> **Work to complete**
Copy the entries below word for word, starting at the line that contains "Screen dimensions: 1197x900" and ending at the line that contains "point(787,288)", with both of those lines included.

> **Input for this task**
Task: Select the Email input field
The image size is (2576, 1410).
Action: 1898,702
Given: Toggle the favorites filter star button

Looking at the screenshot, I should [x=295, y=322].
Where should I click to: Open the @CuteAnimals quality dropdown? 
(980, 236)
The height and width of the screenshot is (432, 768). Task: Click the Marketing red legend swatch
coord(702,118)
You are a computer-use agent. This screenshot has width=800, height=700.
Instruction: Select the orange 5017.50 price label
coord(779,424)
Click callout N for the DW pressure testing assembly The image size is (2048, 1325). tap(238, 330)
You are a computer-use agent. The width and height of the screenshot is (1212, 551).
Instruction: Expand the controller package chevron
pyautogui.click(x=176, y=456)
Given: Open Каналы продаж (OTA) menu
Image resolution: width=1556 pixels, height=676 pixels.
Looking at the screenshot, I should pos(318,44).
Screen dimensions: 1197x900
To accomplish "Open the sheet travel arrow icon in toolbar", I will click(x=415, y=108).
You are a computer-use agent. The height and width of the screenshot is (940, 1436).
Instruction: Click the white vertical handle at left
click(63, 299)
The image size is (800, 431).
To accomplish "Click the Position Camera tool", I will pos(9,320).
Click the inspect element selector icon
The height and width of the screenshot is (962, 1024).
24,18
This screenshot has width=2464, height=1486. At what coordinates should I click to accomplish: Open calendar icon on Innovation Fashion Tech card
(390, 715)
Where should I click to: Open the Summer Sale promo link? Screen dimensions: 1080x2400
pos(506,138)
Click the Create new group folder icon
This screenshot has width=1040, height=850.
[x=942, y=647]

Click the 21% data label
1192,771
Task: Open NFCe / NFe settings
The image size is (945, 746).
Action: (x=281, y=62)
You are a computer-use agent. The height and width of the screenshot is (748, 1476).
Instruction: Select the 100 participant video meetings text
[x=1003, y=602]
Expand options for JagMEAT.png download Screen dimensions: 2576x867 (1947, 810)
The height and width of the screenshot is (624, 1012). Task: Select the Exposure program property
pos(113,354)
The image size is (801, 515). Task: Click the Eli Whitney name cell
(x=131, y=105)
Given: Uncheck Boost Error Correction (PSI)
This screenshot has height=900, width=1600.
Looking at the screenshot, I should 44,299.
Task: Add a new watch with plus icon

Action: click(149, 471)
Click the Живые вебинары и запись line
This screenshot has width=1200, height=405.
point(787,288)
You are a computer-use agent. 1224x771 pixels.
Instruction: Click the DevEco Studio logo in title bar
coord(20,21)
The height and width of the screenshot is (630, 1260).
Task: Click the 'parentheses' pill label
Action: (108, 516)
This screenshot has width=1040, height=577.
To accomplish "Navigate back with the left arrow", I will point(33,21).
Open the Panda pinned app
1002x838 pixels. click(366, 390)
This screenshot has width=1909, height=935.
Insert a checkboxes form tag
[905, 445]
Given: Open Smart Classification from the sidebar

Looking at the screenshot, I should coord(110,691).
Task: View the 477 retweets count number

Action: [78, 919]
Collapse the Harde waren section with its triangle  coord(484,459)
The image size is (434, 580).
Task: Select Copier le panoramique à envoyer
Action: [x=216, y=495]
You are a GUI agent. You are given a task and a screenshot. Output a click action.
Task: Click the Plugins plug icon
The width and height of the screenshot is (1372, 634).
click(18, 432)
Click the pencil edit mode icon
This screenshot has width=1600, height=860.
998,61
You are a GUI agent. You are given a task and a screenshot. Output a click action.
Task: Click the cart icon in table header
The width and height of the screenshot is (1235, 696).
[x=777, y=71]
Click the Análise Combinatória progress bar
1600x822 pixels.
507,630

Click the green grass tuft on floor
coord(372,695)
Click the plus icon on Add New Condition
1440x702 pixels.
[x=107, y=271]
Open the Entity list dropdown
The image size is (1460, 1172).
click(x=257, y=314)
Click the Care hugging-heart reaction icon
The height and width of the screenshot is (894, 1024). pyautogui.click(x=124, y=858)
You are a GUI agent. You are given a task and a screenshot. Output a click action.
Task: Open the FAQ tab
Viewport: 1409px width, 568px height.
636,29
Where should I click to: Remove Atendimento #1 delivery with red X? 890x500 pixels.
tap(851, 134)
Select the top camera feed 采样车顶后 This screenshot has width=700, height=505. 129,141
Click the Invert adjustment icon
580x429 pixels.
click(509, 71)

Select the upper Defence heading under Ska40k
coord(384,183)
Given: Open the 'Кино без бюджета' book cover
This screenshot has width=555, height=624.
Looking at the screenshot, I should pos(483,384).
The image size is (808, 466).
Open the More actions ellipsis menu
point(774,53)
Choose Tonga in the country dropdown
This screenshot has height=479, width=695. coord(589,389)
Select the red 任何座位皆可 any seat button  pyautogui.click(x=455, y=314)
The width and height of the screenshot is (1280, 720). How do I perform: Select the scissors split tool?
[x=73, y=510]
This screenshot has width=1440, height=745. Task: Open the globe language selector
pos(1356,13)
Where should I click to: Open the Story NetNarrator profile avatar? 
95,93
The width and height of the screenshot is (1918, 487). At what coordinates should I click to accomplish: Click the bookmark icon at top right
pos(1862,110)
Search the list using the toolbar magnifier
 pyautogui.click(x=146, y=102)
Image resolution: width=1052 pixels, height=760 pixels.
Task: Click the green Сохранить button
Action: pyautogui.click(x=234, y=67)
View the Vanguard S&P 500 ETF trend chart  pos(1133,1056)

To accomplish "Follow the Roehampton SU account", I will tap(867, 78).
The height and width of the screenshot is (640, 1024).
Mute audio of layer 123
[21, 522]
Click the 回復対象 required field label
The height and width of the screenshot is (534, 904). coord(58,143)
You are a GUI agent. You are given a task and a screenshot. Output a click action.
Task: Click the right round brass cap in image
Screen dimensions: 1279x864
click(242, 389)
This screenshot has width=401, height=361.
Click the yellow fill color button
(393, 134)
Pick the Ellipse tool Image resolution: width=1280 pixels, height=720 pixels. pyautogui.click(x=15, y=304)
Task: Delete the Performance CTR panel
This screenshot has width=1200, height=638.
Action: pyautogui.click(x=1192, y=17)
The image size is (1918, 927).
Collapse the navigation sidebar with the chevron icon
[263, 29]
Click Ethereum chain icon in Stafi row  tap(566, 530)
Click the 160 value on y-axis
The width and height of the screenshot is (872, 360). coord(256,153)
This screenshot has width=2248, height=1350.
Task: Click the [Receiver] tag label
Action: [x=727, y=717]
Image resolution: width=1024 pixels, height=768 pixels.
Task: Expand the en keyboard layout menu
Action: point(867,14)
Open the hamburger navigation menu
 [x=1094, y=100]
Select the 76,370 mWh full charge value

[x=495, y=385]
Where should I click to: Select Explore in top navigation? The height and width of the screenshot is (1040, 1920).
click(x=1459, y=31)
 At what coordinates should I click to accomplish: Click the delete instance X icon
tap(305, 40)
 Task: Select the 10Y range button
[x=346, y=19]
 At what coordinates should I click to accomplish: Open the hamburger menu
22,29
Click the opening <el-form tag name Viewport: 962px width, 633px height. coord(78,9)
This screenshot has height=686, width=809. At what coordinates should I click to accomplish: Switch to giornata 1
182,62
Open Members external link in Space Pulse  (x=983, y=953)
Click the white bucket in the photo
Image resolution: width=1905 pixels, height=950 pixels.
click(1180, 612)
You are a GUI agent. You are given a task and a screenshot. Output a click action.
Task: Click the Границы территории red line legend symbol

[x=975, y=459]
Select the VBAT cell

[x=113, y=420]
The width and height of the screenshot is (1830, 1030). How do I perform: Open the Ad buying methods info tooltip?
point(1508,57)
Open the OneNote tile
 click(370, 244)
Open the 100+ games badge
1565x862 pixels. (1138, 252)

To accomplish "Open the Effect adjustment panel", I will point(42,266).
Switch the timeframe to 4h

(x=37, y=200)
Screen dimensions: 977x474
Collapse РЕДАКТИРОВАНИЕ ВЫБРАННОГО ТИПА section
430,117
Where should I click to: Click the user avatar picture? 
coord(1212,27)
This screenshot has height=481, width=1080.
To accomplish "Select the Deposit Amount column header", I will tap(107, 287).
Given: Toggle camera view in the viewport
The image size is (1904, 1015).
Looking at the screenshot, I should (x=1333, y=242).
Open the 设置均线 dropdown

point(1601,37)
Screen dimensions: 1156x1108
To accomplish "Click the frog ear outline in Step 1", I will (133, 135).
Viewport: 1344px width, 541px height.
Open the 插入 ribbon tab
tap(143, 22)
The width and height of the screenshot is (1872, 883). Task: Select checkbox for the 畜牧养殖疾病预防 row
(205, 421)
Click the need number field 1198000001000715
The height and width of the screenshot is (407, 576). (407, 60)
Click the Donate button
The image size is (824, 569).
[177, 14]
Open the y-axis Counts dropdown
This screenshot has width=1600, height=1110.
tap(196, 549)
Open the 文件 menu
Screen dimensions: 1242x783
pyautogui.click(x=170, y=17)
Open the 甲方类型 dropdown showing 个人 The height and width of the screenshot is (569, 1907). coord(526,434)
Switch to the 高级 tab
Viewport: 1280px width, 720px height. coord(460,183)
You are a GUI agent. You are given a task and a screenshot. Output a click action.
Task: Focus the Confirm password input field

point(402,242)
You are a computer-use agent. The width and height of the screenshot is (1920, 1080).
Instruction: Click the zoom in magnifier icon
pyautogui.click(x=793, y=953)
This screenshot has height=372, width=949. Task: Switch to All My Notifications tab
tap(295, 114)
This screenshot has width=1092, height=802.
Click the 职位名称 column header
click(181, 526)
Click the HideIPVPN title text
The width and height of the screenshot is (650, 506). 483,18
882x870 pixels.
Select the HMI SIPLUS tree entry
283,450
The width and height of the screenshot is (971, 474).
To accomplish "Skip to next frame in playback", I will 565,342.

> **Solution to the exercise**
Screen dimensions: 1197x900
To accomplish "Open the sheet travel arrow icon in toolbar", I will click(x=415, y=108).
You are a computer-use agent. The height and width of the screenshot is (940, 1436).
Instruction: Click the white vertical handle at left
click(63, 299)
The image size is (800, 431).
To accomplish "Click the Position Camera tool", I will pos(9,320).
Click the inspect element selector icon
The height and width of the screenshot is (962, 1024).
24,18
This screenshot has width=2464, height=1486. At what coordinates should I click to accomplish: Open calendar icon on Innovation Fashion Tech card
(390, 715)
Where should I click to: Open the Summer Sale promo link? Screen dimensions: 1080x2400
pos(506,138)
Click the Create new group folder icon
This screenshot has width=1040, height=850.
[x=942, y=647]

Click the 21% data label
1192,771
Task: Open NFCe / NFe settings
The image size is (945, 746).
Action: (x=281, y=62)
You are a computer-use agent. The height and width of the screenshot is (748, 1476).
Instruction: Select the 100 participant video meetings text
[x=1003, y=602]
Expand options for JagMEAT.png download Screen dimensions: 2576x867 (1947, 810)
The height and width of the screenshot is (624, 1012). Task: Select the Exposure program property
pos(113,354)
The image size is (801, 515). Task: Click the Eli Whitney name cell
(x=131, y=105)
Given: Uncheck Boost Error Correction (PSI)
This screenshot has height=900, width=1600.
Looking at the screenshot, I should 44,299.
Task: Add a new watch with plus icon

Action: click(149, 471)
Click the Живые вебинары и запись line
This screenshot has width=1200, height=405.
point(787,288)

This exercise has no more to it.